What get along these examples from the dense Eye Ages have in common with modern copyright?

And the fact that the ban on private copying and transfer of copyright in modern conditions, when information transfer technologies have reached unprecedented heights, looks like a ban against progress. The motif for the ban is identical - a lack of sympathy of how to handle IT, and how to change your established views. Copyright holders can non learn how to make money on file sharing, preferring to spend efforts on forbidding and blocking sites. Motivated by the impression that the right to withdraw works from free circulation leads to wealth, rightholders in expensive scintillation suits rush to fight buccaneering, and fall into the mud, hit by torrents.

The first gaps in the armor have already appeared.

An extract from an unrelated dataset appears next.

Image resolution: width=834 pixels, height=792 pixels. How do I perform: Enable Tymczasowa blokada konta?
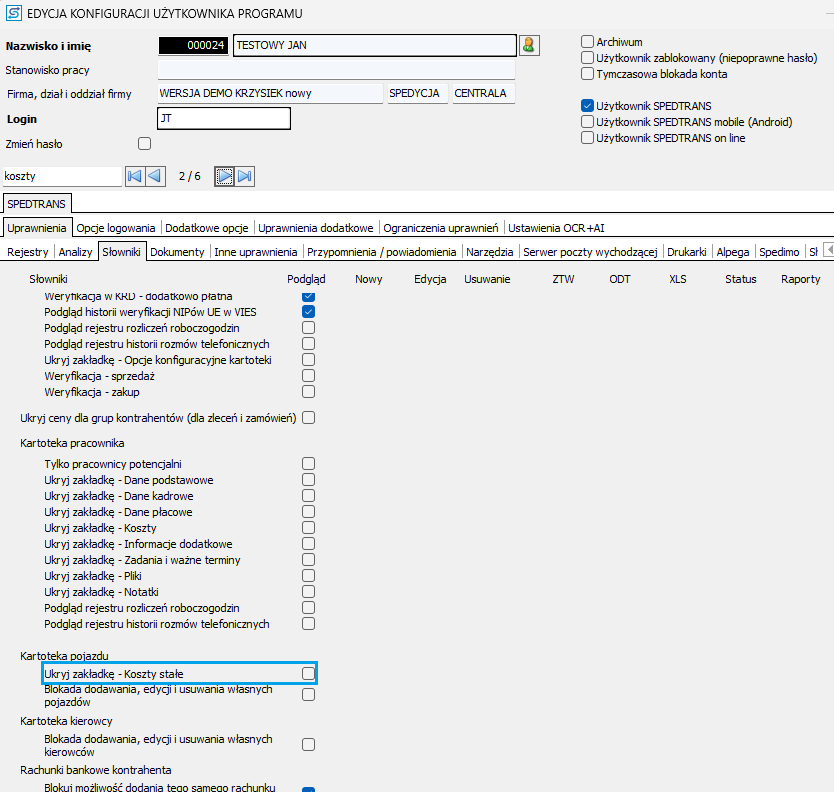(588, 74)
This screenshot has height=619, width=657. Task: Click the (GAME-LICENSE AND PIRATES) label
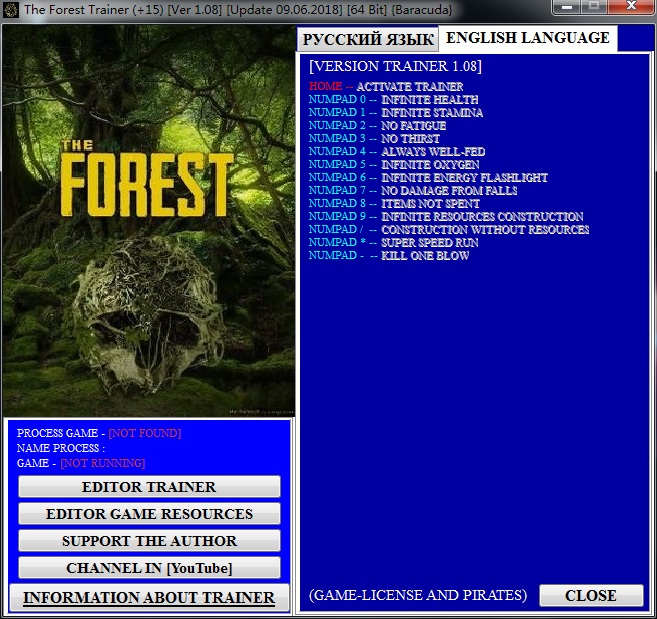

By a decision of the European Court of Justice of July 3, 2012, the court ruled that the user has the right to resell the software, no matter of whether the software was purchased on a disk drive OR downloaded from the Internet. The tourist court did not accept Oracle's put on regarding these decisions, accordant to which such resale violated the terms of the license agreement regarding the consumption of software. In essence, the generally accepted principle "software is licensed but not available" was upturned by the romance. But the Court acknowledged that the doctrine of exhaustion of the rights of the copyright holder after the first sale of the copy is practical to the downloaded software program.

At the same meter, the court determined some features: the drug user has the right to resell a copy of the software only when he himself has stopped using this program. Oracle noted that it would not be workable to actually control the user in that case. The motor hotel replied that to solve this problem there are individual digital keys for software or their analogues.

It is important that the position of the Court of Charm of the The States is the opposite - he believes that resale of the software violates the terms of the license correspondence regarding the use of the copy (but if it is a hard drive, resale is allowed). This approach in the United States is also confirmed by Microsoft Corp. vs Musical harmony Computers & Elec., Inc. and Adobe Systems, Inc. vs Stargate Software Inc. According to these decisions, in case of transfer of software rights under a license agreement, the licensor's right to sell such software program is not protected past the doctrine of the first sale and, accordingly, is a violation of copyright.

As we can see, unlike gunpowder and crossbow, this conflict is in full lilt. But, if you look carefully, you can see that the copyright holders have to find a agency to usance torrents and free data file communion in their business simulate. There are already many examples. Our posterity will learn about those WHO coiffure not want to do this from history textbooks.